Activity ::
Reproduce every entry exactly.

(Records from a collection)
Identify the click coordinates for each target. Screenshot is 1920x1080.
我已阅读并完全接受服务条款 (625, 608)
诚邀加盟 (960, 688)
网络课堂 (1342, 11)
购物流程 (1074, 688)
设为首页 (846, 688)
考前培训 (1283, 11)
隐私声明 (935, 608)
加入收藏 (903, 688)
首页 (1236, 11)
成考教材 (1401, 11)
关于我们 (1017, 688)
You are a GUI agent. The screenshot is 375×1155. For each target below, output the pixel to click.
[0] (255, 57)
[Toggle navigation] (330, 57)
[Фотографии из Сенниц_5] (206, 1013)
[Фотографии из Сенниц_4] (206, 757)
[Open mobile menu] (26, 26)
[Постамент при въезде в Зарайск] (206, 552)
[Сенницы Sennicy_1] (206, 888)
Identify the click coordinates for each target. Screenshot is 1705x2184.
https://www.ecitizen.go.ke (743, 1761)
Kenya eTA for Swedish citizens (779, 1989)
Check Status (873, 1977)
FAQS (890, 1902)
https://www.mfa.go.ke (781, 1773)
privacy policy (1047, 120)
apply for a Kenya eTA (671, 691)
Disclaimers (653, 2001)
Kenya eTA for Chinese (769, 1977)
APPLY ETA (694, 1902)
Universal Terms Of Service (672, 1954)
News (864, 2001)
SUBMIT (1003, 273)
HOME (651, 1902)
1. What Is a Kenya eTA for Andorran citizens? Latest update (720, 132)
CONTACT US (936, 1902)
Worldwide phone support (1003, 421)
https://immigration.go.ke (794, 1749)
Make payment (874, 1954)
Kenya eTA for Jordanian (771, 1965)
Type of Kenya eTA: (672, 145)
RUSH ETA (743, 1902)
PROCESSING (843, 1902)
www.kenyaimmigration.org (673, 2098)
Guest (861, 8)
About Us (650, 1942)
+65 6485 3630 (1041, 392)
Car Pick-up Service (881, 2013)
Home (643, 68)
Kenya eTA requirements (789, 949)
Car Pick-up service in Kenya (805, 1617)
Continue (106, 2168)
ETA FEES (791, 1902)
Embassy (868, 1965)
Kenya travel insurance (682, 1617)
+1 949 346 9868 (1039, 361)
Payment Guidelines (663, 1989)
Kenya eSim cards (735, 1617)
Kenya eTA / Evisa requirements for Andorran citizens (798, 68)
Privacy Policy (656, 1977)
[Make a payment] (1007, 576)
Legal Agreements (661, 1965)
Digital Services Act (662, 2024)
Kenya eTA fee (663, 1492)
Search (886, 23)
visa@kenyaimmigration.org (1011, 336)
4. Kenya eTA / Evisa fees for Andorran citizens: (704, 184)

Output of the task ::
Identify the click coordinates for each target. Screenshot is 1920x1080.
我已阅读并完全接受服务条款 (625, 608)
诚邀加盟 (960, 688)
网络课堂 (1342, 11)
购物流程 (1074, 688)
设为首页 (846, 688)
考前培训 (1283, 11)
隐私声明 (935, 608)
加入收藏 (903, 688)
首页 (1236, 11)
成考教材 (1401, 11)
关于我们 (1017, 688)
You are a GUI agent. The screenshot is 375×1155. For each target below, output the pixel to click.
[0] (255, 57)
[Toggle navigation] (330, 57)
[Фотографии из Сенниц_5] (206, 1013)
[Фотографии из Сенниц_4] (206, 757)
[Open mobile menu] (26, 26)
[Постамент при въезде в Зарайск] (206, 552)
[Сенницы Sennicy_1] (206, 888)
Identify the click coordinates for each target. Screenshot is 1705x2184.
https://www.ecitizen.go.ke (743, 1761)
Kenya eTA for Swedish citizens (779, 1989)
Check Status (873, 1977)
FAQS (890, 1902)
https://www.mfa.go.ke (781, 1773)
privacy policy (1047, 120)
apply for a Kenya eTA (671, 691)
Disclaimers (653, 2001)
Kenya eTA for Chinese (769, 1977)
APPLY ETA (694, 1902)
Universal Terms Of Service (672, 1954)
News (864, 2001)
SUBMIT (1003, 273)
HOME (651, 1902)
1. What Is a Kenya eTA for Andorran citizens? Latest update (720, 132)
CONTACT US (936, 1902)
Worldwide phone support (1003, 421)
https://immigration.go.ke (794, 1749)
Make payment (874, 1954)
Kenya eTA for Jordanian (771, 1965)
Type of Kenya eTA: (672, 145)
RUSH ETA (743, 1902)
PROCESSING (843, 1902)
www.kenyaimmigration.org (673, 2098)
Guest (861, 8)
About Us (650, 1942)
+65 6485 3630 (1041, 392)
Car Pick-up Service (881, 2013)
Home (643, 68)
Kenya eTA requirements (789, 949)
Car Pick-up service in Kenya (805, 1617)
Continue (106, 2168)
ETA FEES (791, 1902)
Embassy (868, 1965)
Kenya travel insurance (682, 1617)
+1 949 346 9868 (1039, 361)
Payment Guidelines (663, 1989)
Kenya eSim cards (735, 1617)
Kenya eTA / Evisa requirements for Andorran citizens (798, 68)
Privacy Policy (656, 1977)
[Make a payment] (1007, 576)
Legal Agreements (661, 1965)
Digital Services Act (662, 2024)
Kenya eTA fee (663, 1492)
Search (886, 23)
visa@kenyaimmigration.org (1011, 336)
4. Kenya eTA / Evisa fees for Andorran citizens: (704, 184)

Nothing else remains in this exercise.